Claims of ineffective assistance of appellate counsel must assert that errors existed at the trial level that could have been ascertained by appellate counsel's review of the record but were never raised as issues on appeal. See State v. Echols, 199 N.J. 344, 361 (2009). To obtain a new trial based on ineffective assistance of appellate counsel, a defendant must establish that appellate counsel failed to raise an issue that would have constituted reversible error on direct appeal. See ibid. Appellate counsel will not be found ineffective if counsel's failure to appeal the issue could not have prejudiced the defendant because the appellate court would have found either that no error had occurred or that any error was harmless. State v. Reyes, 140 N.J. 344, 365 (1995); see also Harris, 181 N.J. at 499.

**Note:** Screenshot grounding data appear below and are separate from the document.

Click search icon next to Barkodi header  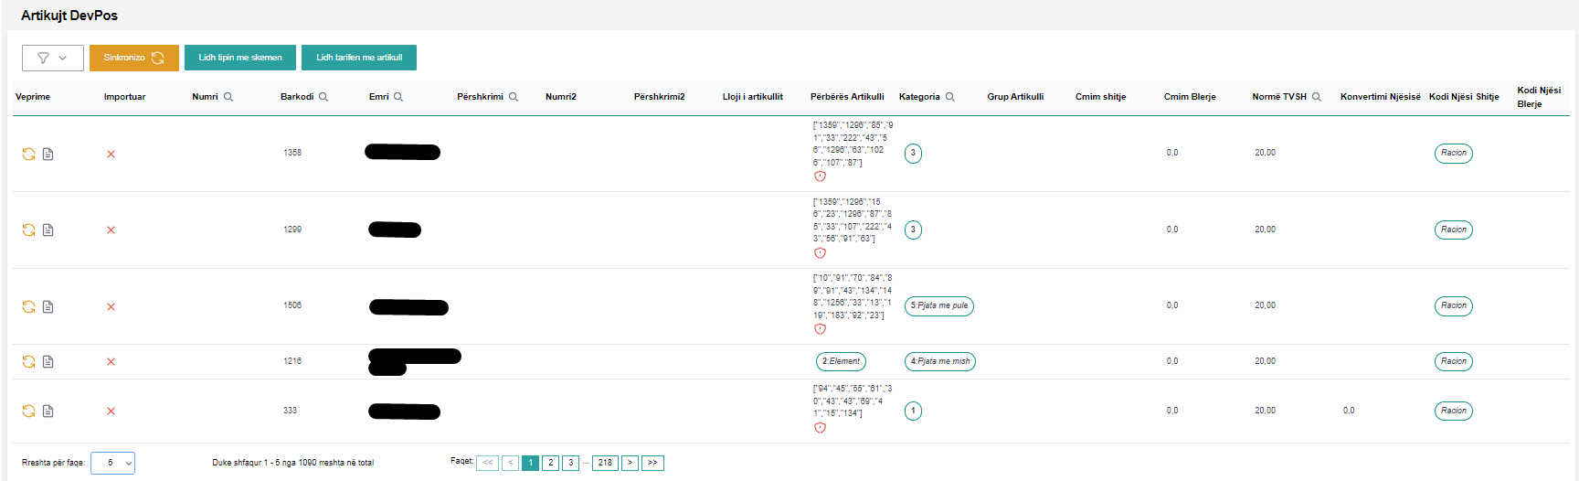coord(323,97)
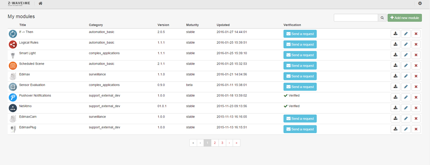
Task: Go to page 3 of modules
Action: pos(222,143)
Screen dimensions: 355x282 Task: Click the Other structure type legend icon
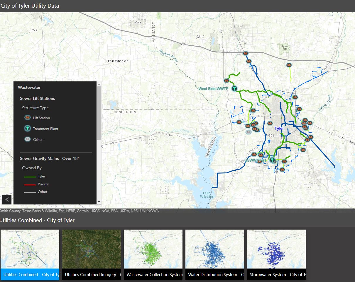27,139
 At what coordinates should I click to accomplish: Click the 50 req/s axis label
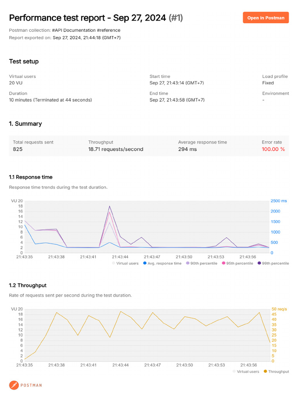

Furthermore, appellate counsel has no duty to raise every non-frivolous argument available to a defendant. State v. Gaither, 396 N.J.Super. 508, 515 (App. Div. 2007) (citing Jones v. Barnes, 463 U.S. 745, 753-54 (1983)). "Experienced advocates since time beyond memory have emphasized the importance of winnowing out weaker arguments on appeal and focusing on one central issue if possible, or at most on a few key issues." Jones, 463 U.S. at 751-52.
III.
We first address defendant's contention his appellate counsel rendered ineffective assistance by failing to appeal the denial of the motion to suppress the electronically recorded stationhouse interrogation. Defendant does not challenge the voluntariness of the Miranda waiver. Rather, he argues that his comment to the interrogating detective, "I'm not going to make no statements," invoked the right to remain silent, which was not scrupulously honored in violation of the rule set forth in State v. Hartley, 103 N.J. 252, 256 (1986).
Miranda v. Arizona, 384 U.S. 436 (1966).
To put defendant's assertion in context, we reproduce verbatim the pertinent portion of the exchange that occurred immediately after the interrogating detective finished reading the Miranda warnings:
[DETECTIVE]: Sir, do you understand your rights?
[DEFENDANT]: Yes, I do.
[DETECTIVE]: Okay. Now I want to ask you some questions so do you want to talk to me?
[DEFENDANT]: Of course, I do.
[DETECTIVE]: Okay. What I need you to do -- I'm going to circle yes here, and I need your initial there.
[DEFENDANT]: Yes.
[DETECTIVE]: And then you want to talk to me, so I'm going to circle yes again.
[DEFENDANT]: Yes.
The detective then asked defendant to provide his name, address, social security number and age for the Miranda form. Referring to the form, the exchange continued:
[DETECTIVE]: And I need your initial here, for yes.
[DEFENDANT]: All right. That's that I'm going to talk, right?
[DETECTIVE]: Yes, sir. Well, that you understand your rights?
[DEFENDANT]: I understand them. I can read them backwards and forwards.
[DETECTIVE]: And I need you to initial that you want to talk to me.
[DEFENDANT]: Yes, indeed.
[DETECTIVE]: Okay. And then please sign your name next to your name.
[DEFENDANT]: I'm not going to make no statements, I'm telling you right now.
[DETECTIVE]: Thanks.
[DEFENDANT]: You're welcome.
The record shows defendant initialed and signed the Miranda form. The record also shows that during the interview, defendant requested to make a phone call to his wife, which the detective immediately granted. As confirmed by the video, the detective helped defendant dial the number and then left the room to give him privacy.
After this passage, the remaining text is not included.